After being delayed several times and changing directors, the Biggie biopic Notorious finally seems to be in production. New York Magazine got their hands on the 113-page script, which was written by veteran music journalist Cheo Hodari Coker (who also wrote the Biggie biography Unbelieveable), but the verdict does not seem to be a positive one. In a review posted in their Vulture blog, they claim that the script falls flat because it tries to pack Big's entire life into 2 hours, rather than focusing on a short period of his life, like other biopics have done (i.e. 8 Mile). Or, in other words, they say that it "plays like a loose-knit highlight reel; it's basically the screenplay adaptation of Biggie's Wikipedia entry." For more details on what the script covers, check out this excerpt from the review:

It opens with his murder and funeral, then doubles back to his Brooklyn childhood. We get a few scenes of Biggie at home, in the classroom, and on the corner dealing crack; there are some rap posters in his bedroom, and we see him fill a rhyme book during a nine-month prison sentence, but there's no real explanation given for how he went from enthusiastic fan to one of hip-hop's all-time most revered emcees. Nevertheless, by page 30, he's signed to Puffy's label, and from there it's a mad, tensionless dash to the end of his biography, with all emerging conflicts — his mom's breast cancer, baby-mama drama, various love triangles (Biggie, Faith Evans, Lil' Kim; Biggie, Evans, Tupac) — resolved within a scene or two.

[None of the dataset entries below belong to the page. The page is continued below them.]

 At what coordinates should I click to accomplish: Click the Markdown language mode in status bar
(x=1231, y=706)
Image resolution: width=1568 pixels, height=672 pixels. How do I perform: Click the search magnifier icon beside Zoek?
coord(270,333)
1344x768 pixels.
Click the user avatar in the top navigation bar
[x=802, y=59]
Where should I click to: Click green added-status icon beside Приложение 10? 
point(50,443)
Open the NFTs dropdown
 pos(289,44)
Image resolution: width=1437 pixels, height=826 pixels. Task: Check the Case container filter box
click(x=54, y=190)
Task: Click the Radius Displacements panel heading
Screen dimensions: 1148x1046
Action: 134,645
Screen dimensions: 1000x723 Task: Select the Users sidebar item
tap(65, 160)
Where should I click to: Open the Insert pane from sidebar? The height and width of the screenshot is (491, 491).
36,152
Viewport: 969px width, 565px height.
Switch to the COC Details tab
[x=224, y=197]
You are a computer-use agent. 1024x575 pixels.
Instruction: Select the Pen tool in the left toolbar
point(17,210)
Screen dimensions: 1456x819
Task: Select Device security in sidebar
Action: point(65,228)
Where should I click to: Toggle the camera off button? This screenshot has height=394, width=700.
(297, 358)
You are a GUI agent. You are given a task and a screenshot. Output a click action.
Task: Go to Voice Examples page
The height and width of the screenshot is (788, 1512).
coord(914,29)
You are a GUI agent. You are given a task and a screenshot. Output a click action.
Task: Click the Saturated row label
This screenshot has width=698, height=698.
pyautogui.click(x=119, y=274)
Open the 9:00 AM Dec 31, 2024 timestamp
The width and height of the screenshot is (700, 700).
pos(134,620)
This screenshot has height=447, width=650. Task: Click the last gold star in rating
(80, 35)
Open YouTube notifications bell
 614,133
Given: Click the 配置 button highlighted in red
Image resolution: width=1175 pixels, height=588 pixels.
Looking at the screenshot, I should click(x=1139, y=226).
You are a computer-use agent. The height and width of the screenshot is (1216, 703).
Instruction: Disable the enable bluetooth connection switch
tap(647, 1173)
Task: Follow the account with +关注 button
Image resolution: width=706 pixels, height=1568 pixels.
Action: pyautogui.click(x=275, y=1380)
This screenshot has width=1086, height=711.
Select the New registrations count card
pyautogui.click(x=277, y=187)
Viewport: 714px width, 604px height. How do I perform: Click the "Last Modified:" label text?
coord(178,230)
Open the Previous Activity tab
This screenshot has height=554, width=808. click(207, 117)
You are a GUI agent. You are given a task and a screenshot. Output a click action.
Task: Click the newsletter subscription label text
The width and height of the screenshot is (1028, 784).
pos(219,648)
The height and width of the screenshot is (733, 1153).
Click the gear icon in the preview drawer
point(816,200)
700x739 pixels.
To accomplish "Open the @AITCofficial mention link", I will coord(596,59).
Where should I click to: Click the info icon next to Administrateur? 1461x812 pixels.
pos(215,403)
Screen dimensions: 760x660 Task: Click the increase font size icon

Notorious was purportedly written with input from Biggie's mom, Voletta Wallace, and his managers Wayne Barrow and Mark Pitts, all of whom are credited producers on the project. This much is clear in the way that many of Biggie's most important moments are told after the fact through his conversations with them; we only learn about Biggie's marriage to Evans when he tells Barrow and Pitts about a month later (though, curiously, we're there when he asks them both to be his managers), and it's only in phone calls with his mother that he denies involvement both times Tupac gets shot.

No killer is explicitly fingered in Biggie's own death either (understandably, we guess); the script makes clear that we never see the shooter's face. We do, however, see him in a garage cleaning and oiling his weapon in preparation. He has police scanners on his workbench and in his car, along with LAPD credentials on his dashboard that lets him drive past a police blockade on his way to the murder, though there's no speculation on who he is or who he might've been working for.